Material shown →
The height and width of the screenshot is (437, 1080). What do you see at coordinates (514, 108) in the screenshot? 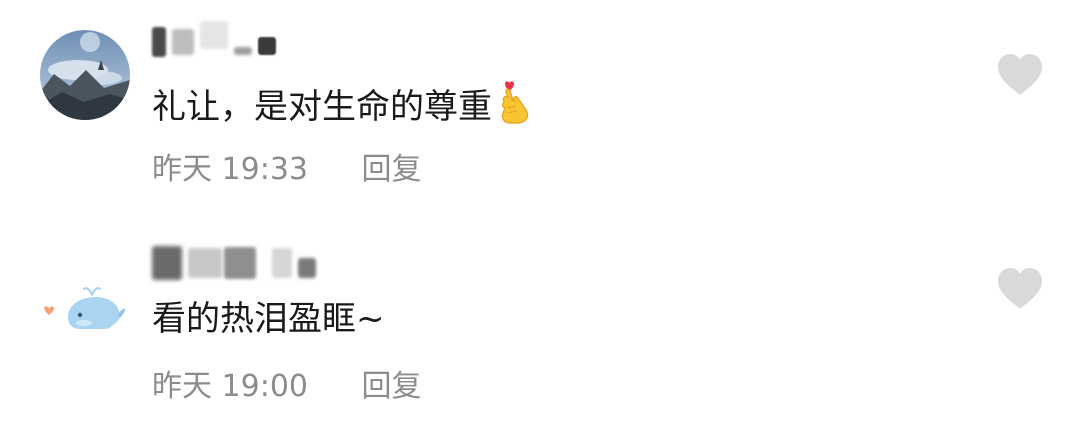
I see `finger-heart-icon` at bounding box center [514, 108].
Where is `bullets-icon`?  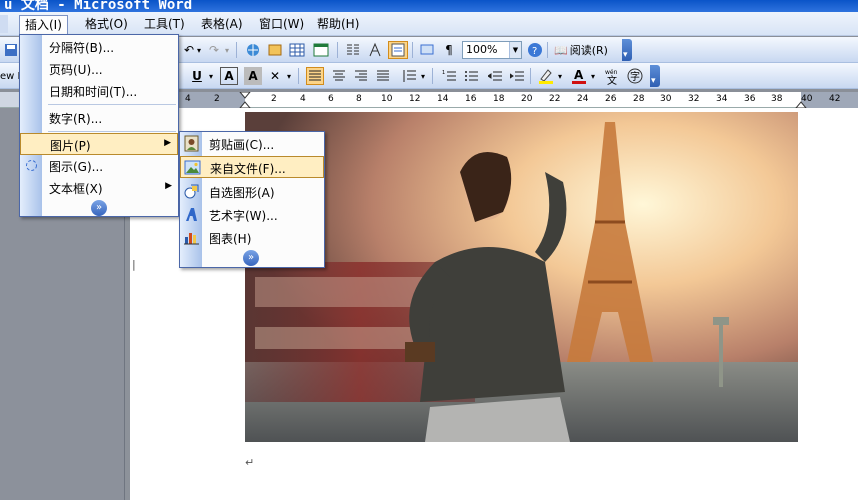
bullets-icon is located at coordinates (471, 76).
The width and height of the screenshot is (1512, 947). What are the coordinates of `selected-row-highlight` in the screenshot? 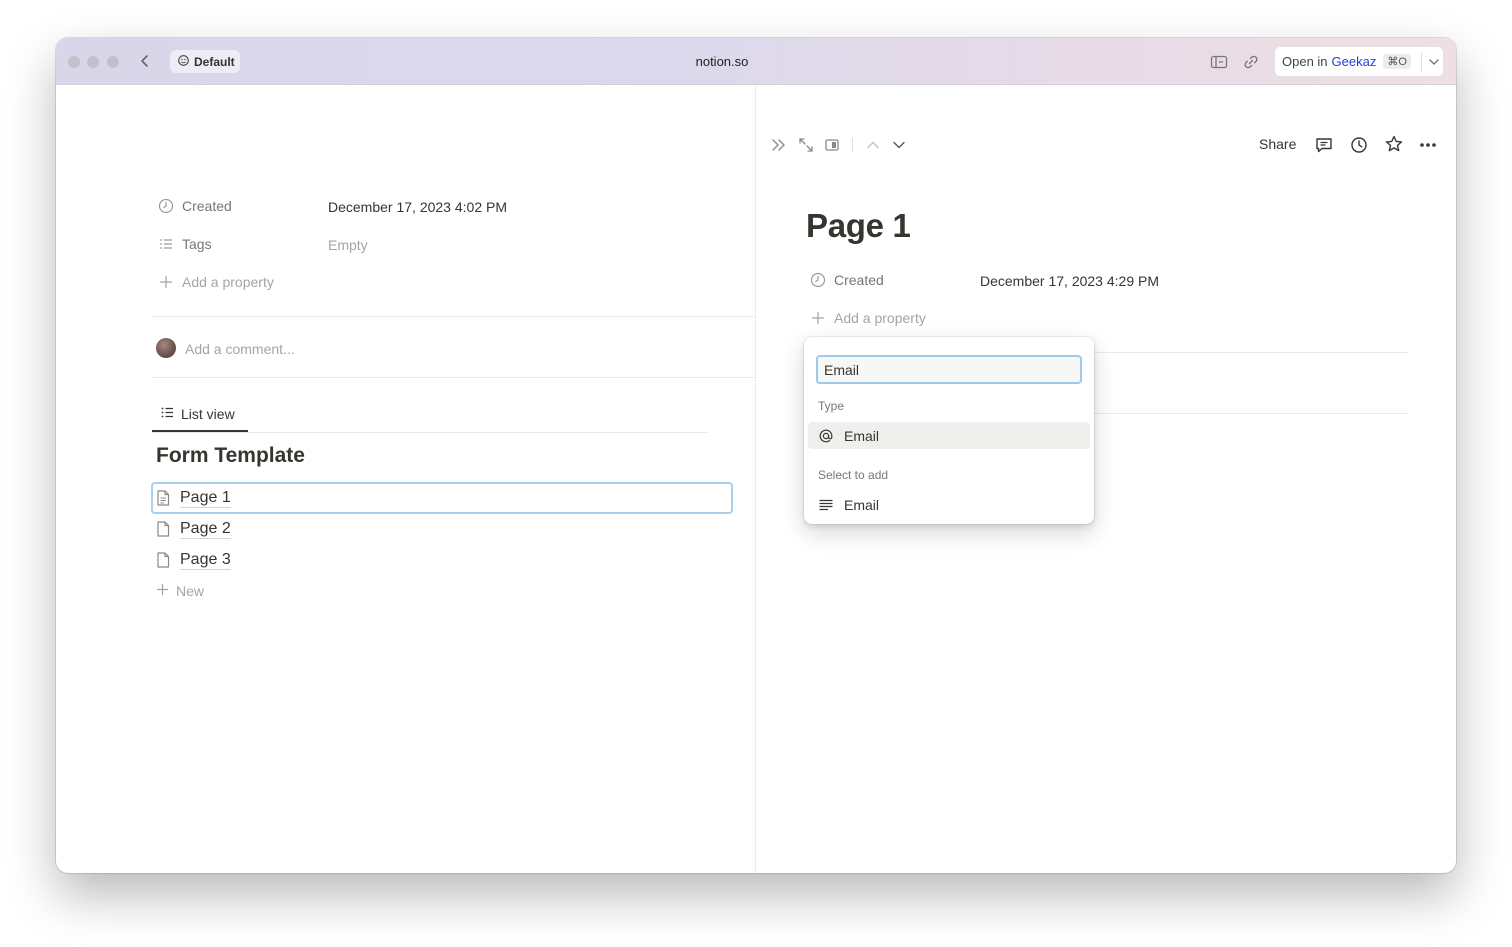 It's located at (442, 498).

What you should do → Repeat the items word for word, from the first one up to and including the line that contains "bullets-icon is located", and omit the pictures.

Task solution →
The height and width of the screenshot is (437, 1080). What do you see at coordinates (514, 108) in the screenshot? 
I see `finger-heart-icon` at bounding box center [514, 108].
Where is `bullets-icon`?  
bullets-icon is located at coordinates (471, 76).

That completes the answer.